Domingo 30 de Marzo de 2008 > Carta de Lectores
Pasado y presente

La pasión que dicen sentir por los derechos humanos todos los políticos, encabezados por la presidenta Cristina Fernández de Kirchner y su marido, funcionarios del gobierno, religiosos, intelectuales y una cantidad impresionante de entidades civiles es sin duda conmovedora, pero acaso sea un tanto preocupante que para la mayoría el tema parece circunscribirse a los crímenes que fueron cometidos hace más de treinta años por gente vinculada con la dictadura militar, además, a juicio de algunos, de los perpetrados por la Triple A que organizó el gobierno del entonces presidente Juan Domingo Perón. Si bien pocos negarían que todos los presuntos culpables de crímenes de lesa humanidad deberían verse obligados a rendir cuentas ante la Justicia a pesar del mucho tiempo que ha transcurrido, convendría preguntarnos si los juicios que continuarán celebrándose y las condenas resultantes contribuirán a asegurar que en adelante sean respetados los derechos básicos de todos los habitantes del país. Por desgracia, a esta altura es imposible cambiar lo que ocurrió en los años setenta y a comienzos de los ochenta, pero sí lo es tomar medidas para proteger a quienes en la actualidad corren el riesgo de sufrir un destino no muy distinto de aquel de las víctimas, ya de la dictadura militar, ya de un gobierno elegido pero así y todo proclive a pisotear la ley que lo antecedió.

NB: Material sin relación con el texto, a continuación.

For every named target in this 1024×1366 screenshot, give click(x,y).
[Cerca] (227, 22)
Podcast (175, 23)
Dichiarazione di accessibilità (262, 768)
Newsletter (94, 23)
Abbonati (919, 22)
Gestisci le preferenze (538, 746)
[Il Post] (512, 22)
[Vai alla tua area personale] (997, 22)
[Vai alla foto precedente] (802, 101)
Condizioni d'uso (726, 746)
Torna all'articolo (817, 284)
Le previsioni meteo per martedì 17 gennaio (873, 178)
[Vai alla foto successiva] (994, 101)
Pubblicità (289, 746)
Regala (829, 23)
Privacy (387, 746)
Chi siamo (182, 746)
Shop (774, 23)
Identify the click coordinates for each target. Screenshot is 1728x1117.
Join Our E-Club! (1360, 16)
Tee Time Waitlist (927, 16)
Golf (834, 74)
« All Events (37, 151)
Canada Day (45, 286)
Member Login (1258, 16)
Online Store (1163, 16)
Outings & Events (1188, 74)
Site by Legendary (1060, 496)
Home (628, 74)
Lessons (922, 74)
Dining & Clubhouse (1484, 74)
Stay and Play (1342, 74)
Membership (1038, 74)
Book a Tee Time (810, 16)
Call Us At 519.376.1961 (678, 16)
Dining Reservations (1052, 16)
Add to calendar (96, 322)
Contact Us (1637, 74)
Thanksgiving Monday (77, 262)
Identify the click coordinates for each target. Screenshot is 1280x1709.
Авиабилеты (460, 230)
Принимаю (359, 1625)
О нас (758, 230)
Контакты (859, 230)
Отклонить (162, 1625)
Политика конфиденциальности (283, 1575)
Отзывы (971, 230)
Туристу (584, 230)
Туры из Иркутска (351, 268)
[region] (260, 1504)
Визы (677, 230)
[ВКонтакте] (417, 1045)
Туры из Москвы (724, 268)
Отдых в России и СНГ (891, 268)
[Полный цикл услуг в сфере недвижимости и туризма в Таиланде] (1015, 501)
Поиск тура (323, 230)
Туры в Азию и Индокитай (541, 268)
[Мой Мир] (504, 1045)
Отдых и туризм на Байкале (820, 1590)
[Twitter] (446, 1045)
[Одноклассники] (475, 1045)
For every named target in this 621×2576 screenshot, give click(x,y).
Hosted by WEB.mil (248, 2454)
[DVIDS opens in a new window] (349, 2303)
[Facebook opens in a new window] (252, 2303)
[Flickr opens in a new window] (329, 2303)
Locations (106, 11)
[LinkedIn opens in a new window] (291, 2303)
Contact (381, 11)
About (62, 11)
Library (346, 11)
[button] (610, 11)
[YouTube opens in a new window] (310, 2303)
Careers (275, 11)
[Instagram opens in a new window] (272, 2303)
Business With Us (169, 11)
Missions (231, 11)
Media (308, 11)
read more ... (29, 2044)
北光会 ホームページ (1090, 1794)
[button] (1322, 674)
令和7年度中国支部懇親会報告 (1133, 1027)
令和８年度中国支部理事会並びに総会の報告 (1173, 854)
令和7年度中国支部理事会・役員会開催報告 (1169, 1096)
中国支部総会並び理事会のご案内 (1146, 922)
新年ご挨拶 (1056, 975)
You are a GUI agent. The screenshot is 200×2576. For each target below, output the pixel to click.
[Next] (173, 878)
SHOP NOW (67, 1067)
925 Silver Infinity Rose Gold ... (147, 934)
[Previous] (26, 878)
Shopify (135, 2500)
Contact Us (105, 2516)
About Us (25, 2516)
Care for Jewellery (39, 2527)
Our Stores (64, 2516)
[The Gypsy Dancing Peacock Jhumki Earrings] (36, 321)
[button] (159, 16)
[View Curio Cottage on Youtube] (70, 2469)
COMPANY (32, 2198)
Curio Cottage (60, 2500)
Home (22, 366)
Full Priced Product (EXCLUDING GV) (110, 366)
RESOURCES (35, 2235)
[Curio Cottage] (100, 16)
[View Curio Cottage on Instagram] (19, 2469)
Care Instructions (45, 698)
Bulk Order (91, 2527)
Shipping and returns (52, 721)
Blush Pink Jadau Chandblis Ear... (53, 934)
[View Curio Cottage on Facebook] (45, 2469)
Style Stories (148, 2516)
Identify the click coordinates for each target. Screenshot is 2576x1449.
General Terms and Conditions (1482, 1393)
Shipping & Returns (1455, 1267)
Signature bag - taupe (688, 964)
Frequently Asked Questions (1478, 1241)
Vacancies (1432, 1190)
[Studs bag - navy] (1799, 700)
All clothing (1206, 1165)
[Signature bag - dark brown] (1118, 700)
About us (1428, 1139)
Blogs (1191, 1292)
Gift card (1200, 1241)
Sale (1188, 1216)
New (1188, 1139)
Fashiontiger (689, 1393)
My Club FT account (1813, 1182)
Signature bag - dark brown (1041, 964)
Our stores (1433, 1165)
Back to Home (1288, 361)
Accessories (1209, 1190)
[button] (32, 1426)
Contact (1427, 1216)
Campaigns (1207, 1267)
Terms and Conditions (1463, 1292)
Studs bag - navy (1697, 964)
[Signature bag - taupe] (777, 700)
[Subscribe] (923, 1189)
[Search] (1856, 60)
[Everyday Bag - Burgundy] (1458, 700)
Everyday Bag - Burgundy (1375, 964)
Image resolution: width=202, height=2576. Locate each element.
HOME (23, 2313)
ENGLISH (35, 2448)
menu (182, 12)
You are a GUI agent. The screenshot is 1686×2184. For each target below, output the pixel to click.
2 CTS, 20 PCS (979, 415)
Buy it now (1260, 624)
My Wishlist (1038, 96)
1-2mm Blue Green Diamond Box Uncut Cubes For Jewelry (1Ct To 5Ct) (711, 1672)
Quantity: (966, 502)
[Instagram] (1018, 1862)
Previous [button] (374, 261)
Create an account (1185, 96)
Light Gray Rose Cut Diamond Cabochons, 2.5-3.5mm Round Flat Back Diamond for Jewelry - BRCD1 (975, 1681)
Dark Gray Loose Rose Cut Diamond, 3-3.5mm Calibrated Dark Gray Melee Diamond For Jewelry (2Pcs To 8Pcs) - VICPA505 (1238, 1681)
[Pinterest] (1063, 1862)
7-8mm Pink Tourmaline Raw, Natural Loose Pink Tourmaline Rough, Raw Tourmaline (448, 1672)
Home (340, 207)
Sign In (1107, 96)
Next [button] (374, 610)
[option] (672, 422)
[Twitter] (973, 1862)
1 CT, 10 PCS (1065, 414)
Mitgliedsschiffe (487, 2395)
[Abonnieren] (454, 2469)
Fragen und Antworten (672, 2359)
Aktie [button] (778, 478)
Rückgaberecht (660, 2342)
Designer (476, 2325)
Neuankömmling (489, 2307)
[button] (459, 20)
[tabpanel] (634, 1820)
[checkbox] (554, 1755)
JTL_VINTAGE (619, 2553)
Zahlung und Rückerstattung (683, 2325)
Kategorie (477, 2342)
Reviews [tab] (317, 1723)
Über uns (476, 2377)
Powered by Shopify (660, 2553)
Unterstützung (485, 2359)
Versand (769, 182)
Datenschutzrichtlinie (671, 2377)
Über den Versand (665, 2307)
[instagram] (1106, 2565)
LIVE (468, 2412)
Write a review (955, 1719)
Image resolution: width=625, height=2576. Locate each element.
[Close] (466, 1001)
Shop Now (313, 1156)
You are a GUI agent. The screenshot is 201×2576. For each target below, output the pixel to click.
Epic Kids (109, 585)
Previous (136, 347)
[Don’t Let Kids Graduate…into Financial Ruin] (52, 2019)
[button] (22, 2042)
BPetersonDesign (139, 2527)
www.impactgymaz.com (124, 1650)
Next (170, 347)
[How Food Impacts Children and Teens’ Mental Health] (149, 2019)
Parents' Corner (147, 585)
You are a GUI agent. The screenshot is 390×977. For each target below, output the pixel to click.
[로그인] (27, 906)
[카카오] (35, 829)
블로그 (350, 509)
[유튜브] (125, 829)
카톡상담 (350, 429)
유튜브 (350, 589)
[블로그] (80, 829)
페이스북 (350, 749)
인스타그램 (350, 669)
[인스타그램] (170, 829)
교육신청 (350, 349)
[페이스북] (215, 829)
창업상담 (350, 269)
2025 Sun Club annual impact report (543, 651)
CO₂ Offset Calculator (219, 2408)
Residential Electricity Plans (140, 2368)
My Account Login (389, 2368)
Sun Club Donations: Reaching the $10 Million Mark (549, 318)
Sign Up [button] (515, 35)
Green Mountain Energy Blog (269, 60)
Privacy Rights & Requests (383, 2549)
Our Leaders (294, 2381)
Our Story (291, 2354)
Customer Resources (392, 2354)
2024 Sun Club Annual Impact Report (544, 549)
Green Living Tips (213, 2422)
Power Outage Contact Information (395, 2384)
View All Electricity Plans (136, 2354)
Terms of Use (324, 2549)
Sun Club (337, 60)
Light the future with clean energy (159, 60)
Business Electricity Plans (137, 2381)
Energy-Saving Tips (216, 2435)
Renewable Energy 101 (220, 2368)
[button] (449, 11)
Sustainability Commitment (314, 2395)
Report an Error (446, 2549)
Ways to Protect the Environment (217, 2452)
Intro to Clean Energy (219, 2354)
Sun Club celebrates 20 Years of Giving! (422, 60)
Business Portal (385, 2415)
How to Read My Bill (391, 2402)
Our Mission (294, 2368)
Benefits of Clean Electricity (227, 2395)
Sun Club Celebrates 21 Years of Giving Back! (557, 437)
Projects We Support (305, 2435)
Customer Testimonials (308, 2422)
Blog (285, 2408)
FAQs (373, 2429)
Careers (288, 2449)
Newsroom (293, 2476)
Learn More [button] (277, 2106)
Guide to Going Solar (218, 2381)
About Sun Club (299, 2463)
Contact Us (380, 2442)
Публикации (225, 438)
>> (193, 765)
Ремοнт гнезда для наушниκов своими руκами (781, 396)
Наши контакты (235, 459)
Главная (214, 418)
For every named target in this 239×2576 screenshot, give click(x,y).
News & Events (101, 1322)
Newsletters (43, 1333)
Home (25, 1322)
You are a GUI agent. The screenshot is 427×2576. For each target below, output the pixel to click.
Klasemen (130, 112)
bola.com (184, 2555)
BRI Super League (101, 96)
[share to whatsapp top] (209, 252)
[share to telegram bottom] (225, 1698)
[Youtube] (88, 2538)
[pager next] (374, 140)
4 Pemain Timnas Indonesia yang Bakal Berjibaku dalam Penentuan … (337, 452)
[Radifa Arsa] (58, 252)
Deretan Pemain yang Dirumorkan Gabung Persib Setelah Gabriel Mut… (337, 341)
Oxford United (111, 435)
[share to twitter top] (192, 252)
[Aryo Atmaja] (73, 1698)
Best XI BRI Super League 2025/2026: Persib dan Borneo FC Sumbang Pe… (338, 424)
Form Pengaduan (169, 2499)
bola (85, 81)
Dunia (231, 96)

Según diversos informes internacionales, sigue siendo frecuente la tortura o, cuando menos, el maltrato brutal en las comisarías y cárceles del país, pero tales abusos no suelen ocasionar tanta indignación como los infligidos una generación atrás por el régimen militar y sus esbirros, tal vez porque es difícil encuadrarlos en los esquemas politizados que están favorecidos por muchas organizaciones cuyos líderes se afirman comprometidos con los derechos humanos. Por ser cuestión de delincuentes comunes o de marginados lúmpenes, los detenidos actualmente parecen merecer menos simpatía que los militantes de agrupaciones izquierdistas o Montoneros que constituían el grueso de los desaparecidos durante el Proceso o en años anteriores.

Por lo demás, en la actualidad es tan intensa la preocupación por la inseguridad ciudadana que abundan los que están a favor de una "mano dura", pero sucede que hace treinta años amplios sectores sociales, tanto de la clase media como de la obrera, apoyaban la represión ilegal porque estaban hartos del accionar de los movimientos terroristas que en aquel entonces pululaban en el país. Dicho de otro modo, la actitud mayoritaria hacia los métodos que se utilizan para hacer frente a una amenaza sigue teniendo mucho que ver con el temor. Puesto que hoy en día el peligro planteado por los fanáticos de la ultraderecha o las Fuerzas Armadas es aproximadamente nulo, existe un consenso amplio sobre que los relacionados con ellas que cometiron delitos en el pasado cada vez más remoto deberían ser castigados con severidad ejemplarizadora, pero es necesario recordar que cuando la represión estaba pasando por su etapa más feroz muy pocos protestaban. Era natural, pues, que los militares tomaran el silencio generalizado por evidencia de que la sociedad en su conjunto aprobaba lo que más tarde se denunciaría como una "metodología aberrante" y que, en consecuencia, se sentían reivindicados.

Cargar las tintas contra los militares por lo que hicieron -y de este modo minimizar el aporte de las elites políticas y de la sociedad civil a los acontecimientos trágicos de los años setenta- es fácil y a muchos les da un sentido a su vida, pero sería un error suponer en base a las denuncias vehementes que suelen formularse en todo nuevo aniversario del golpe del 24 de marzo de 1976 que haya echado raíces profundas en nuestro país lo que podría denominarse una "cultura de los derechos humanos". Para que ello sucediera, sería necesario que los abusos que se perpetran en la actualidad motivaran más protestas que los ocurridos hace varias décadas y que todos dejaran de interpretar el tema según sus propios prejuicios ideológicos. Mucho ha mejorado desde los días aciagos en que la Triple A y después las Fuerzas Armadas se atribuían el derecho a secuestrar, torturar o asesinar a cualquiera, pero todavía queda mucho por hacer.